● **Consignes de travail**:
Transcrivez mot pour mot le passage du récit de voyage, en commençant à "De leur côté, les" et en terminant à "avec les freins.".

═══ Extrait du texte ═══

De leur côté, les enfants, qui voulent nourrir avec un morceau de pomme le cui que Gilles a attrappé la nuit précédente, le laissent s'échapper. Alexandre, qui le retient par la queue, se fait mordre au passage. Le cui, affolé, se précipite dans le moteur du van de Mick et Ulla. Ils partent rouler quelques kilomètres pour essayer de l'en déloger. De notre côté, nous sommes ravis puisque Madame cui a décidé de quitter le navire par une porte laissée ouverte. Monsieur est en vadrouille avec Mick et Ulla, et les freins sont réparés... Nous aurons enfin une nuit tranquille... jusqu'à 2 heures du matin, où des grignotements nous confirment que Monsieur et Madame cuis sont de retour. Nous essayons à nouveau de les attraper mais en vain... Dur dur. On se console avec les freins.
Après l'école nous partons cette fois-ci explorer la partie droite de la plage. La marche est un peu plus longue. Un autre harem s'y est formé et le même scénario s'y répète. Nous restons un peu plus en retrait. Toujours fascinés par ce qui se passe. Toute la petite famille mattonlesvoiles regarde, se gorge de chaque image, de chaque minute qui passe sur cette plage. Est-ce parce que la fin du voyage approche ? Est-ce parce que la vue est si superbe ? Nous voulons pourtant tous profiter au maximum de ces moments forts et uniques.

═══ Données affichées ═══

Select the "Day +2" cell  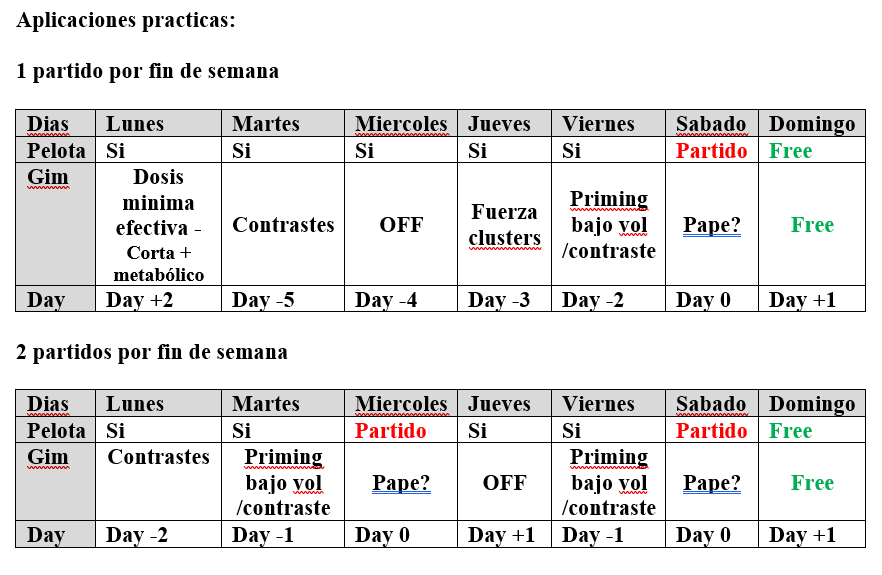coord(138,300)
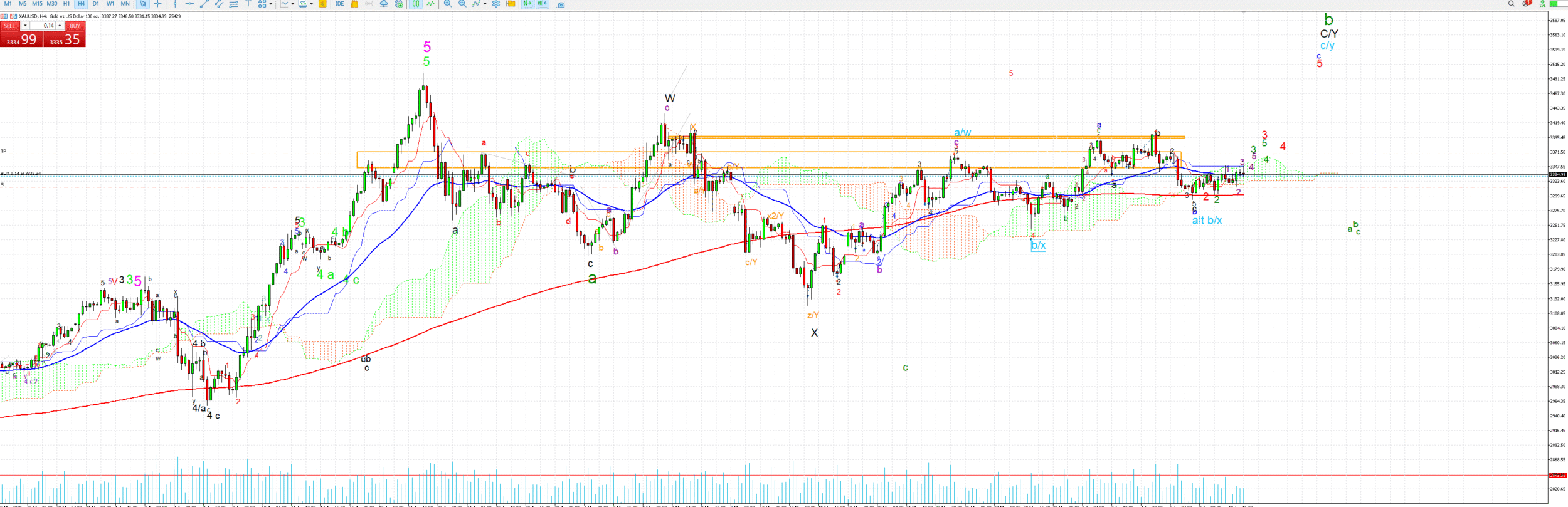The height and width of the screenshot is (507, 1568).
Task: Take a chart screenshot with camera icon
Action: click(561, 4)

═══

● **Réponse complète**:
De leur côté, les enfants, qui voulent nourrir avec un morceau de pomme le cui que Gilles a attrappé la nuit précédente, le laissent s'échapper. Alexandre, qui le retient par la queue, se fait mordre au passage. Le cui, affolé, se précipite dans le moteur du van de Mick et Ulla. Ils partent rouler quelques kilomètres pour essayer de l'en déloger. De notre côté, nous sommes ravis puisque Madame cui a décidé de quitter le navire par une porte laissée ouverte. Monsieur est en vadrouille avec Mick et Ulla, et les freins sont réparés... Nous aurons enfin une nuit tranquille... jusqu'à 2 heures du matin, où des grignotements nous confirment que Monsieur et Madame cuis sont de retour. Nous essayons à nouveau de les attraper mais en vain... Dur dur. On se console avec les freins.